**Exercise prompt**
What are the lines, copied exactly, from the one containing "How do I perform: Click" through the final line of the material? Leave the pictures out.

►

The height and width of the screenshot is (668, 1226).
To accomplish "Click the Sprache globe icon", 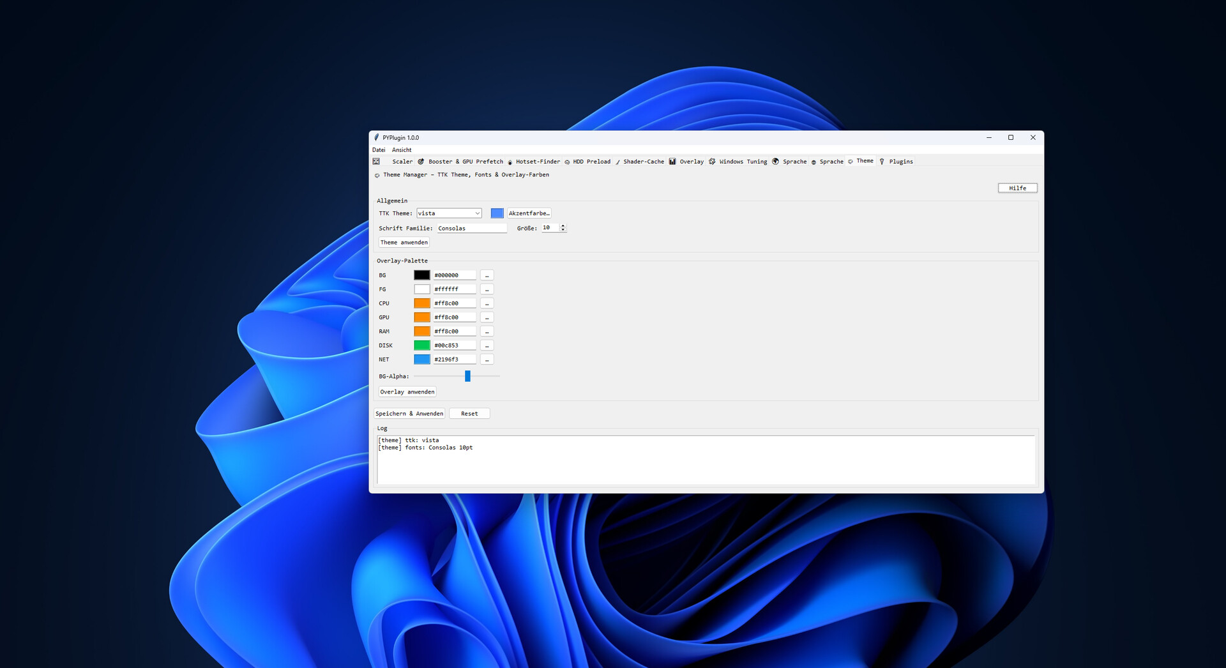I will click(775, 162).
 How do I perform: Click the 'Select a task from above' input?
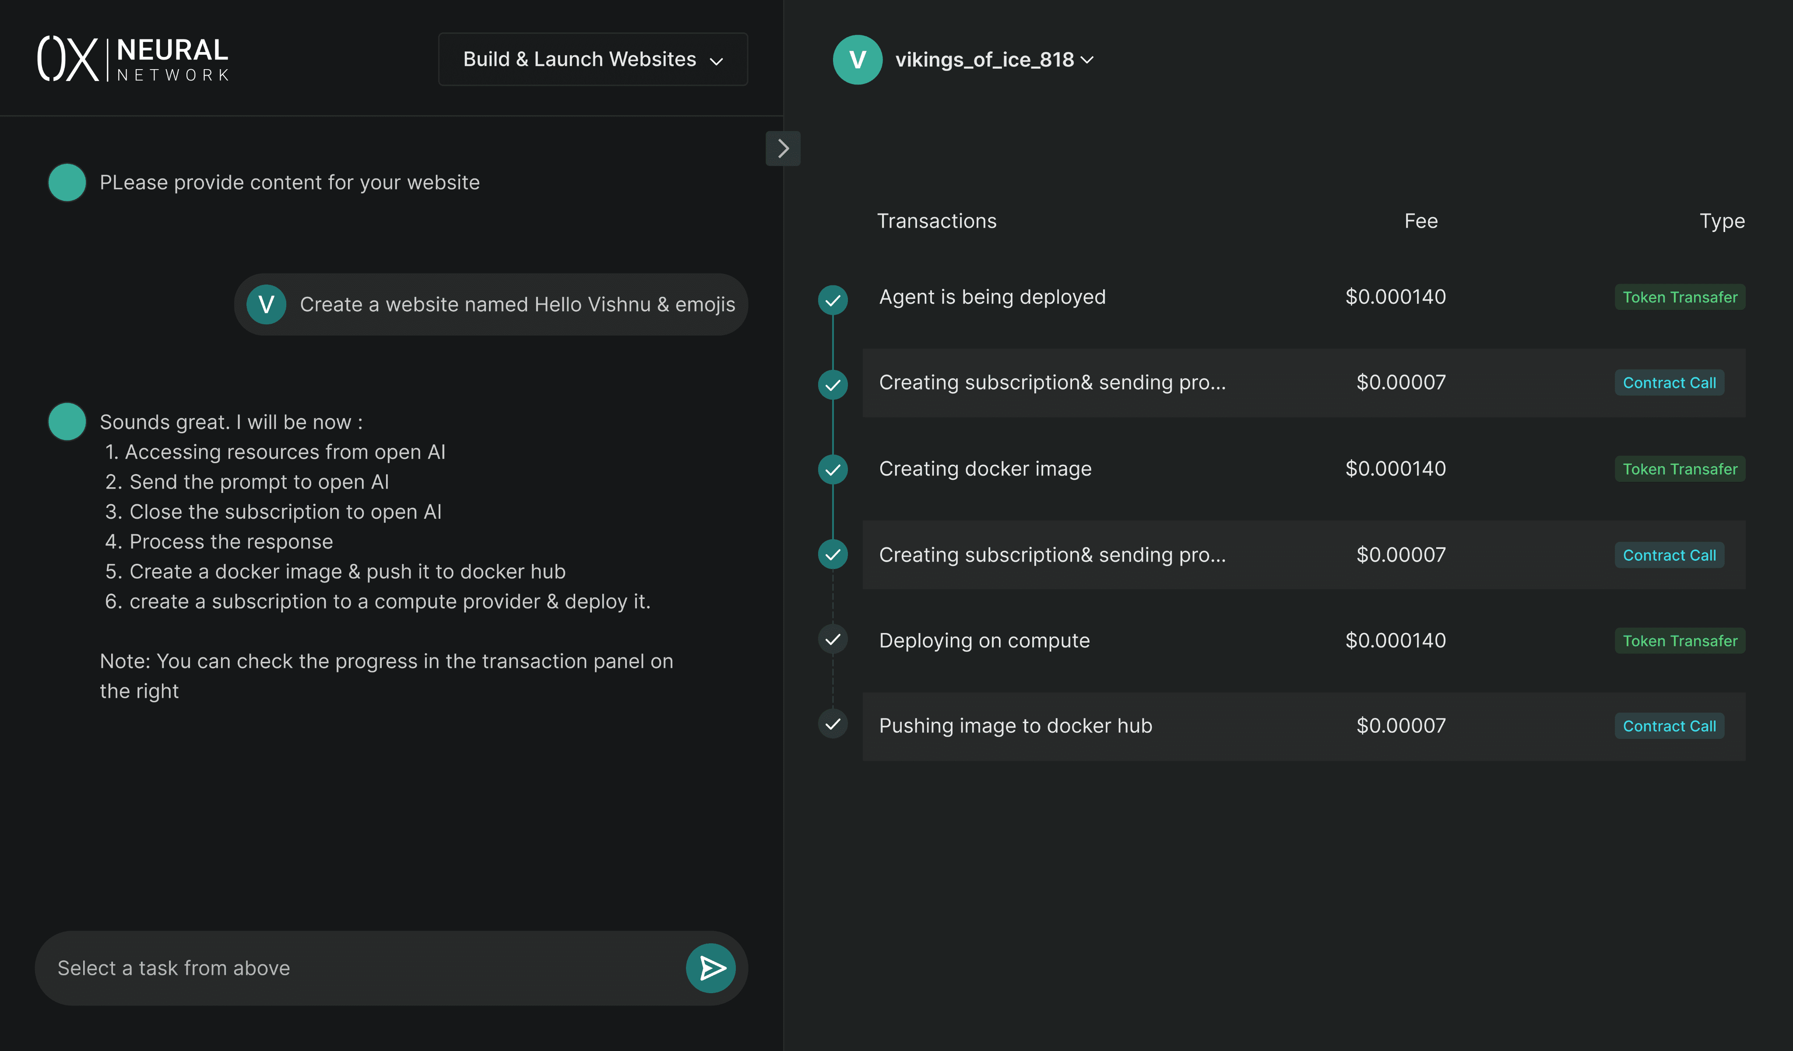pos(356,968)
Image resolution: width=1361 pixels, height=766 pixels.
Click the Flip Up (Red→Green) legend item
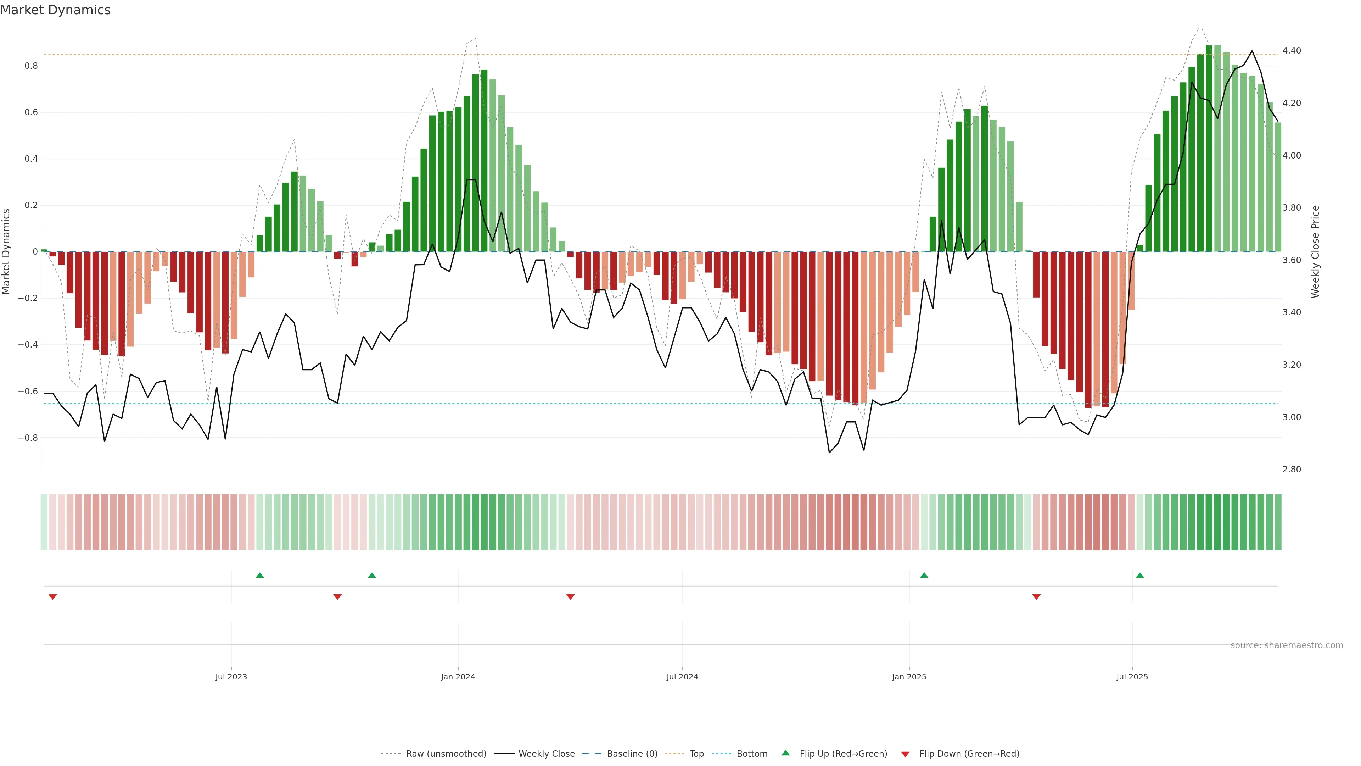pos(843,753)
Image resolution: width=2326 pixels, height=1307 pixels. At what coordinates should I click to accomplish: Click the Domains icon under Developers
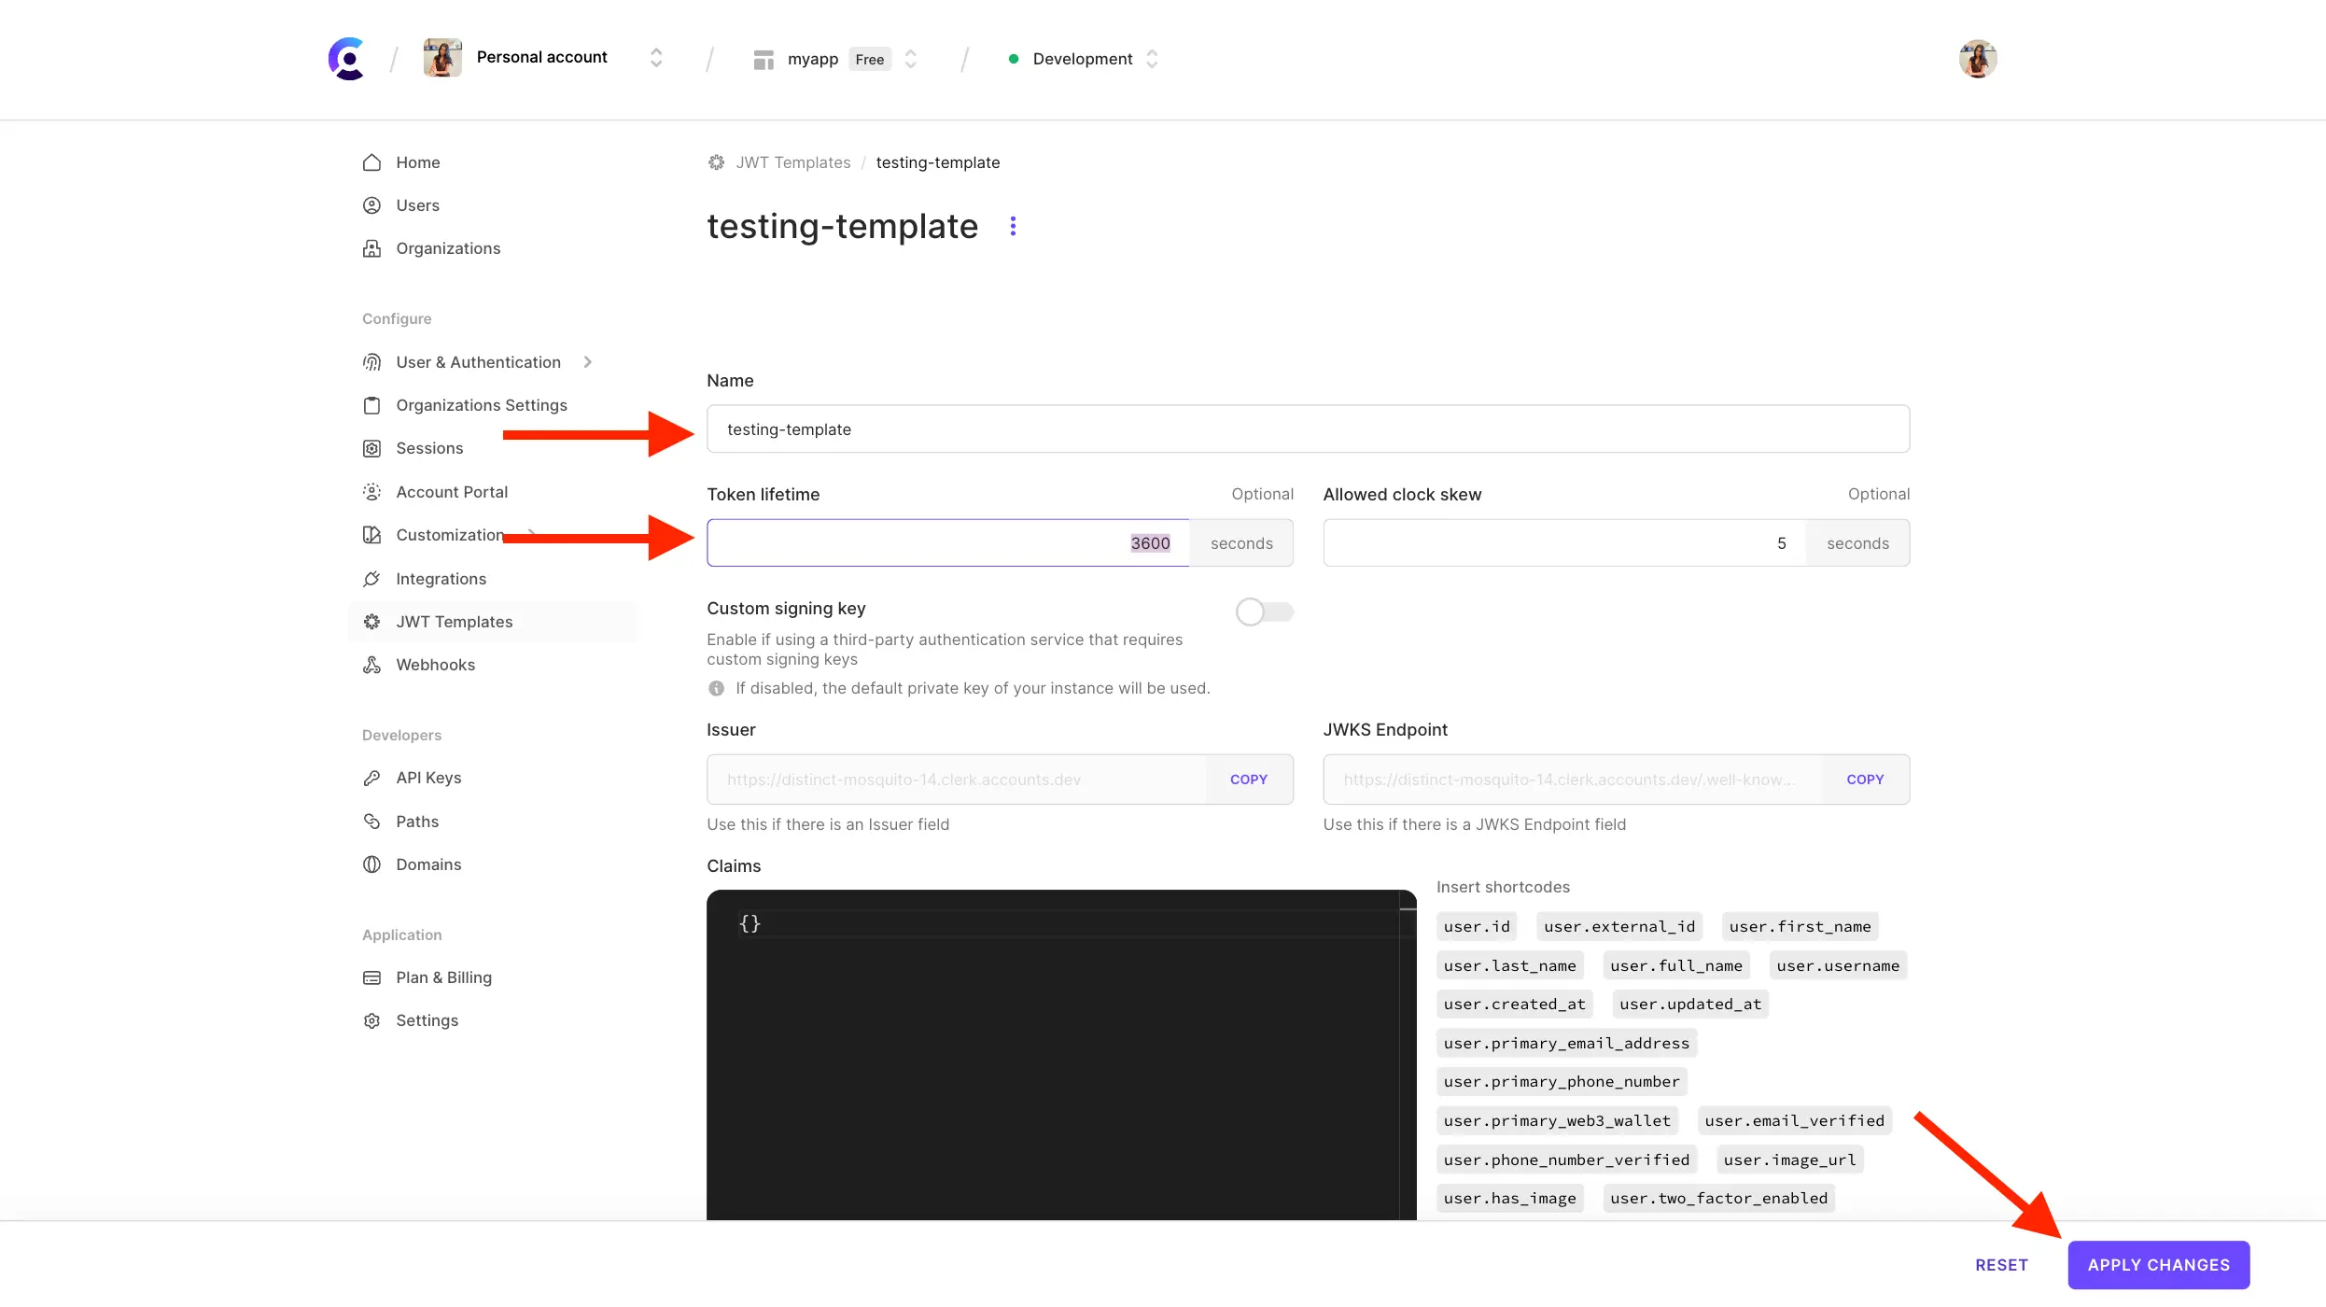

◄

**Problem solution**
 How do I perform: Click the 'Select a task from above' input?
pos(356,968)
Image resolution: width=1361 pixels, height=766 pixels.
Click the Flip Up (Red→Green) legend item
pos(843,753)
Image resolution: width=2326 pixels, height=1307 pixels. At what coordinates should I click to accomplish: Click the Domains icon under Developers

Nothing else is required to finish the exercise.